_Given request_: Can you set out all of the items below as a numbered list, dropping any blank lines?
/---
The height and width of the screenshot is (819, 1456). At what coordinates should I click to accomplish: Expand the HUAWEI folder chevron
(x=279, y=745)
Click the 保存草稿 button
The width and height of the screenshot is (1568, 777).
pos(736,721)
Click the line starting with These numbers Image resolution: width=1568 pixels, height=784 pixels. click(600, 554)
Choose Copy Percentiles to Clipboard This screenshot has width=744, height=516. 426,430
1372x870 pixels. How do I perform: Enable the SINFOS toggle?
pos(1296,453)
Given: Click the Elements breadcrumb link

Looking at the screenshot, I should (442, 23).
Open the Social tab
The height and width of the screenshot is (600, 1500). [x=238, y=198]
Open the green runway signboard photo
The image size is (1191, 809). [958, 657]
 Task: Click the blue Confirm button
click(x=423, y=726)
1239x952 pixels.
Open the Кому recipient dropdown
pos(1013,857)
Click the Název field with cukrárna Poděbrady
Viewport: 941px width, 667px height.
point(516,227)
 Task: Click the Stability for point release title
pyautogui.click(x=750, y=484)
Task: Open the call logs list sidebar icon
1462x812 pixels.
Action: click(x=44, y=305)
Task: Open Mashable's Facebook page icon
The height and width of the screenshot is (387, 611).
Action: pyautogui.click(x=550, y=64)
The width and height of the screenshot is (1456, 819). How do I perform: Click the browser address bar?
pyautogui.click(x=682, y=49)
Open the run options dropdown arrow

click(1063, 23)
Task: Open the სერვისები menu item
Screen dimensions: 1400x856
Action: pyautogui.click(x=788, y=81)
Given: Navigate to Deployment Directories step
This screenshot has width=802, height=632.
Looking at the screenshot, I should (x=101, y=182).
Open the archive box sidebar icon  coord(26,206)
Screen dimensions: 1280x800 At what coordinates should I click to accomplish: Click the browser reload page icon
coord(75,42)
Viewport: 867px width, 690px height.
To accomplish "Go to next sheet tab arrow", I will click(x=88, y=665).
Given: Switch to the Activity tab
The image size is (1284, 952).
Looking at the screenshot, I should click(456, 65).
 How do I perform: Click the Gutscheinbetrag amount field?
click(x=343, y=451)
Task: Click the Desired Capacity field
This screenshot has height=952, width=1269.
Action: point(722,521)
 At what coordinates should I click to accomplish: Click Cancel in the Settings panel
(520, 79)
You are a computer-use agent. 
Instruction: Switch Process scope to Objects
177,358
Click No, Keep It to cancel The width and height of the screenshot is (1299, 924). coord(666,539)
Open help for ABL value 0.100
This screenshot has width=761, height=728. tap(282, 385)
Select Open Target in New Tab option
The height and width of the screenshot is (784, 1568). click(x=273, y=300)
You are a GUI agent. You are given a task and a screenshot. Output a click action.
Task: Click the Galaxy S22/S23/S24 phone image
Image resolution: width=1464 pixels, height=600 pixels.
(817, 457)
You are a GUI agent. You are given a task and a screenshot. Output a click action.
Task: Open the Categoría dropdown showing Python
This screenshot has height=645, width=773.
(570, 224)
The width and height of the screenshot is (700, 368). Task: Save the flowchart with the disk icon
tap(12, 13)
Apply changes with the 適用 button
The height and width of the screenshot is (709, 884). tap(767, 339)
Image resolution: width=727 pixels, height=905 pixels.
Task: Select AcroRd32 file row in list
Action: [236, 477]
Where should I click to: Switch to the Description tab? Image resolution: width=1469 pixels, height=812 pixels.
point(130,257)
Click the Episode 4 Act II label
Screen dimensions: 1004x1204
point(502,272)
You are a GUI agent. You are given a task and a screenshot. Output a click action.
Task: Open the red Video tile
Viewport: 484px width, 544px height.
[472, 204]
\---
_Output of the exercise_:
1. The height and width of the screenshot is (819, 1456). At what coordinates should I click to accomplish: Expand the HUAWEI folder chevron
2. (x=279, y=745)
3. Click the 保存草稿 button
4. The width and height of the screenshot is (1568, 777).
5. pos(736,721)
6. Click the line starting with These numbers Image resolution: width=1568 pixels, height=784 pixels. click(600, 554)
7. Choose Copy Percentiles to Clipboard This screenshot has width=744, height=516. 426,430
8. 1372x870 pixels. How do I perform: Enable the SINFOS toggle?
9. pos(1296,453)
10. Given: Click the Elements breadcrumb link
11. Looking at the screenshot, I should (442, 23).
12. Open the Social tab
13. The height and width of the screenshot is (600, 1500). [x=238, y=198]
14. Open the green runway signboard photo
15. The image size is (1191, 809). [958, 657]
16.  Task: Click the blue Confirm button
17. click(x=423, y=726)
18. 1239x952 pixels.
19. Open the Кому recipient dropdown
20. pos(1013,857)
21. Click the Název field with cukrárna Poděbrady
22. Viewport: 941px width, 667px height.
23. point(516,227)
24.  Task: Click the Stability for point release title
25. pyautogui.click(x=750, y=484)
26. Task: Open the call logs list sidebar icon
27. 1462x812 pixels.
28. Action: click(x=44, y=305)
29. Task: Open Mashable's Facebook page icon
30. The height and width of the screenshot is (387, 611).
31. Action: pyautogui.click(x=550, y=64)
32. The width and height of the screenshot is (1456, 819). How do I perform: Click the browser address bar?
33. pyautogui.click(x=682, y=49)
34. Open the run options dropdown arrow
35. click(1063, 23)
36. Task: Open the სერვისები menu item
37. Screen dimensions: 1400x856
38. Action: pyautogui.click(x=788, y=81)
39. Given: Navigate to Deployment Directories step
40. This screenshot has width=802, height=632.
41. Looking at the screenshot, I should (x=101, y=182).
42. Open the archive box sidebar icon  coord(26,206)
43. Screen dimensions: 1280x800 At what coordinates should I click to accomplish: Click the browser reload page icon
44. coord(75,42)
45. Viewport: 867px width, 690px height.
46. To accomplish "Go to next sheet tab arrow", I will click(x=88, y=665).
47. Given: Switch to the Activity tab
48. The image size is (1284, 952).
49. Looking at the screenshot, I should click(456, 65).
50.  How do I perform: Click the Gutscheinbetrag amount field?
51. click(x=343, y=451)
52. Task: Click the Desired Capacity field
53. This screenshot has height=952, width=1269.
54. Action: point(722,521)
55.  At what coordinates should I click to accomplish: Click Cancel in the Settings panel
56. (520, 79)
57. You are a computer-use agent. 
58. Instruction: Switch Process scope to Objects
59. 177,358
60. Click No, Keep It to cancel The width and height of the screenshot is (1299, 924). coord(666,539)
61. Open help for ABL value 0.100
62. This screenshot has width=761, height=728. tap(282, 385)
63. Select Open Target in New Tab option
64. The height and width of the screenshot is (784, 1568). click(x=273, y=300)
65. You are a GUI agent. You are given a task and a screenshot. Output a click action.
66. Task: Click the Galaxy S22/S23/S24 phone image
67. Image resolution: width=1464 pixels, height=600 pixels.
68. (817, 457)
69. You are a GUI agent. You are given a task and a screenshot. Output a click action.
70. Task: Open the Categoría dropdown showing Python
71. This screenshot has height=645, width=773.
72. (570, 224)
73. The width and height of the screenshot is (700, 368). Task: Save the flowchart with the disk icon
74. tap(12, 13)
75. Apply changes with the 適用 button
76. The height and width of the screenshot is (709, 884). tap(767, 339)
77. Image resolution: width=727 pixels, height=905 pixels.
78. Task: Select AcroRd32 file row in list
79. Action: [236, 477]
80. Where should I click to: Switch to the Description tab? Image resolution: width=1469 pixels, height=812 pixels.
81. point(130,257)
82. Click the Episode 4 Act II label
83. Screen dimensions: 1004x1204
84. point(502,272)
85. You are a GUI agent. You are given a task and a screenshot. Output a click action.
86. Task: Open the red Video tile
87. Viewport: 484px width, 544px height.
88. [472, 204]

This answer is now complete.